Le tribut du Creusot à la catastrophe démographique : la ville a été épargnée par les combats et une partie de sa population masculine a été largement mobilisée sur place, mais le monument aux morts comprend une liste de 879 morts pour la France, dont l’un des fils du maître de forges, Henri-Paul Schneider. La saignée démographique est donc, ici comme ailleurs, une réalité d’une tristesse infinie.

Piste thématique 2 : l’approche de la vie quotidienne en temps de guerre à partir de l’exemple du Creusot

« Tout était désorganisé » écrit Pierre Ferrier, mais aussi « Le Creusot n’a pas souffert ». Quelles images plus précises livre-t-il d’une ville confrontée au problème de la guerre ?

Trois axes peuvent être mis en évidence :

L’importance de la question alimentaire et donc de la survie au quotidien : dès les premières pages, Pierre Ferrier indique l’urgence des préoccupations relatives à la population civile. Comment approvisionner en pain une population de plusieurs milliers de personnes alors que les boulangers sont partis ? Comment assurer l’arrivée régulière de la farine ? Comment éviter ou limiter les hausses de prix liées à la rareté ou pénurie des denrées ?
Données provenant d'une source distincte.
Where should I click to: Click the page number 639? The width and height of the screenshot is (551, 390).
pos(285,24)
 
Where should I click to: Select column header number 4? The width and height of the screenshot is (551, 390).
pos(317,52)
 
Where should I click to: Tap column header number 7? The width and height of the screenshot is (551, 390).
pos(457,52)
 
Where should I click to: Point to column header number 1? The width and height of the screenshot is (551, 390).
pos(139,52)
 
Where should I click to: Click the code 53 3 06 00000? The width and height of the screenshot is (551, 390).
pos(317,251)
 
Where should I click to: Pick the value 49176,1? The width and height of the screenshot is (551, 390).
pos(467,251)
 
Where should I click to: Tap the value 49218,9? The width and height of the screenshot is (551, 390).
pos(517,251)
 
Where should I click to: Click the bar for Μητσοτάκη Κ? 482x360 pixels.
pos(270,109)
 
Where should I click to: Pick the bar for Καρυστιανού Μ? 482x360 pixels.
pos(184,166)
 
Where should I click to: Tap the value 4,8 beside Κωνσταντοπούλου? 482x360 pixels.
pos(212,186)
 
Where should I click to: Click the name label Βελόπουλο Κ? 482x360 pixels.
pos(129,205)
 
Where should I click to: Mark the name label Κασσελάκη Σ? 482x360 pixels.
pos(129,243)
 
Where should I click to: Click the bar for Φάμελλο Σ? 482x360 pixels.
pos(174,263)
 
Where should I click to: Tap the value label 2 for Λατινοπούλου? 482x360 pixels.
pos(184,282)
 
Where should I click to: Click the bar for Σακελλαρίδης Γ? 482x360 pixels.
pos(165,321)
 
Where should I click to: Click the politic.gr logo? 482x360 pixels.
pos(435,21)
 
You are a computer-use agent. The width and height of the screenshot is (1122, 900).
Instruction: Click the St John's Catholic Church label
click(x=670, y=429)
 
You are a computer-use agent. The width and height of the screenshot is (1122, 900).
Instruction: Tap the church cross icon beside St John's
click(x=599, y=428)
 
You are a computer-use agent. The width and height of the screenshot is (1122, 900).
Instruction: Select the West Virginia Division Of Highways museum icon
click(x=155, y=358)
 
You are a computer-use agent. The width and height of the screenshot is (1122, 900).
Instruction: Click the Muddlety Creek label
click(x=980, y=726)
La manière dont la population locale a fait face aux urgences et impératifs du moment : l’acceptation de la guerre et des diverses formes de la mobilisation, les différentes contributions à l’effort de guerre, l’accueil des réfugiés, l’attention portée aux événements, les phases de démoralisation et d’inquiétude, les manifestations de patriotisme …

Les désobéissances et dissidences : la vie ordinaire se poursuit dans ses manifestations variées. Pierre Ferrier expose quelques faits divers qu’il dénonce avec sévérité en prenant soin toutefois de ne pas en faire une situation générale. La presse relate la difficulté à limiter la consommation d’absinthe, les rixes et bagarres (dont l’une d’elles, en novembre 1916, fait l’objet d’un long développement dans le texte de Pierre Ferrier), la petite délinquance (vols)… La population locale, étroitement surveillée, comme en témoigne le grand nombre de rapports adressés par le commissaire central du Creusot à la préfecture, a été peu sensible au mouvement pacifiste. La renaissance d’une cellule syndicale en mai 1916 s’est faite aussi dans des conditions qui sont très éloignées d’un quelconque mouvement révolutionnaire ou hostile à la guerre.

Les constantes du contexte creusotin : la prise en charge du quotidien par le paternalisme

La guerre ne modifie pas l’organisation habituelle : la ville et la vie sont dominées par l’entreprise Schneider. Le texte de Pierre Ferrier témoigne à maintes reprises des décisions de la directions des usines, voire d’Eugène II lui-même à l’égard de « ses » ouvriers et ouvrières, de l’intervention des dirigeants dans la gestion des préoccupations alimentaires, des consignes données aux élèves des écoles Schneider…

Pistes multiples, à adapter selon les programmes, le niveau d’enseignement et les objectifs recherchés.

Cette présentation n’est pas limitative : elle propose des orientations indicatives, mettant en valeur un site particulier mais emblématique, dont les caractéristiques renvoient fondamentalement à ce que l’ensemble de la population a dû supporter pendant le conflit.